The moment of the name itself was very quiet. Aratrikka was a few weeks old. It was the small hour after a feed when the house is asleep and the only light is the one above the kitchen sink. I was holding her, and I had a notebook open on the counter — I had been keeping a list of words for a year, the way some women keep a list of names. Most of the words on that list were Sanskrit, some were place-names, some were the names of weaves. None of them were hers. I closed the notebook. I wrote her name at the top of a clean page. And underneath, without thinking about it very hard, I wrote: Aratrikkaz. The “-z” was already there. I had not planned it. I had simply ended her name with the small sound that, to me, has always meant “and those who belong to her”. The plural. The inheritance. The everyone-else.
Twenty years before that night, I was already standing in workshops. I was nineteen the first time a master weaver in Banaras let me touch a kadhua butti before he had finished it — the silk still warm from his hands, the silver-gilt zari sitting just proud of the ground weave. He did not tell me it was beautiful. He told me how many hours it had cost him. That is the conversation I have been having, in one form or another, ever since. With Lucknow chikan-workers who sew by lamplight. With bandhani women in Kutch who tie ten thousand knots before the cloth ever meets dye. With a pattern-master in Melbourne who can read an Australian body the way the weavers read a loom-card. The craft did not arrive with the atelier. The craft arrived first, and I followed it for twenty years before I dared to put a name on what I was doing.
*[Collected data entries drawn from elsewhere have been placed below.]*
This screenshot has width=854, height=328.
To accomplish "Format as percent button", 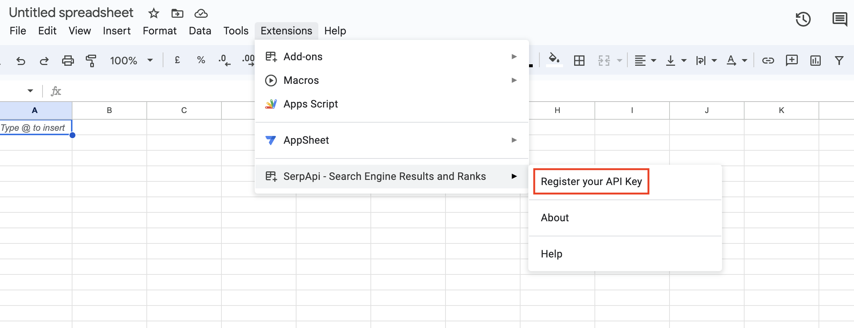I will (201, 60).
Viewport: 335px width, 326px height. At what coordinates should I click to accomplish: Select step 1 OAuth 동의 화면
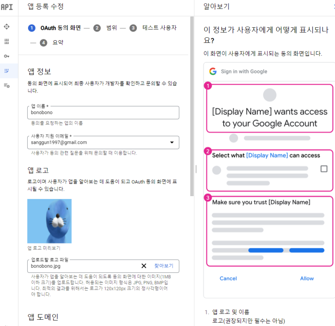coord(54,28)
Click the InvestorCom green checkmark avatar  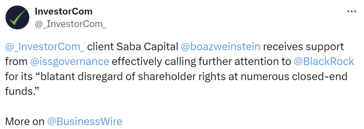17,17
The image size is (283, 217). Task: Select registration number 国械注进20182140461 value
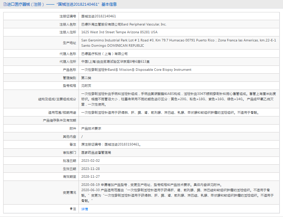click(98, 16)
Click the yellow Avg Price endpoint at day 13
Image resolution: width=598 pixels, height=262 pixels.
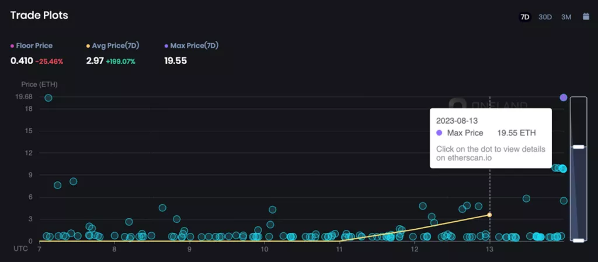pos(489,215)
People have asked, kindly and otherwise, why the spelling sits the way it does. Why “Aratrikkaz” and not “Aratrika” or “Aratrikha”. The honest answer is that the “-z” is a small piece of diaspora grammar. It is the way her name will be pluralised in an Australian classroom — “the Aratrikkaz”, the other girls who share her seat, her city, her wardrobe. It is also the small marker that this is not only her atelier; it is all of theirs. The “-kk-” doubles because the Devanagari अरात्रिक्काज़ doubles in the mouth, and I refused to soften the sound for an English keyboard. The wordmark holds its accent the way she will hold hers.
We carry the name in both scripts. अरात्रिक्काज़ on one line, Aratrikkaz on the next. I think about this a great deal, because I think about what she will see when she is old enough to read what is above the door. She will see the script her grandmother reads, and the script her teacher reads, sitting one above the other without one having to apologise for the other. That is the whole brand, in two lines. That is what I want every daughter who walks into one of our pieces to feel: that both of her languages are already on the label, already dignified, already the same size on the page.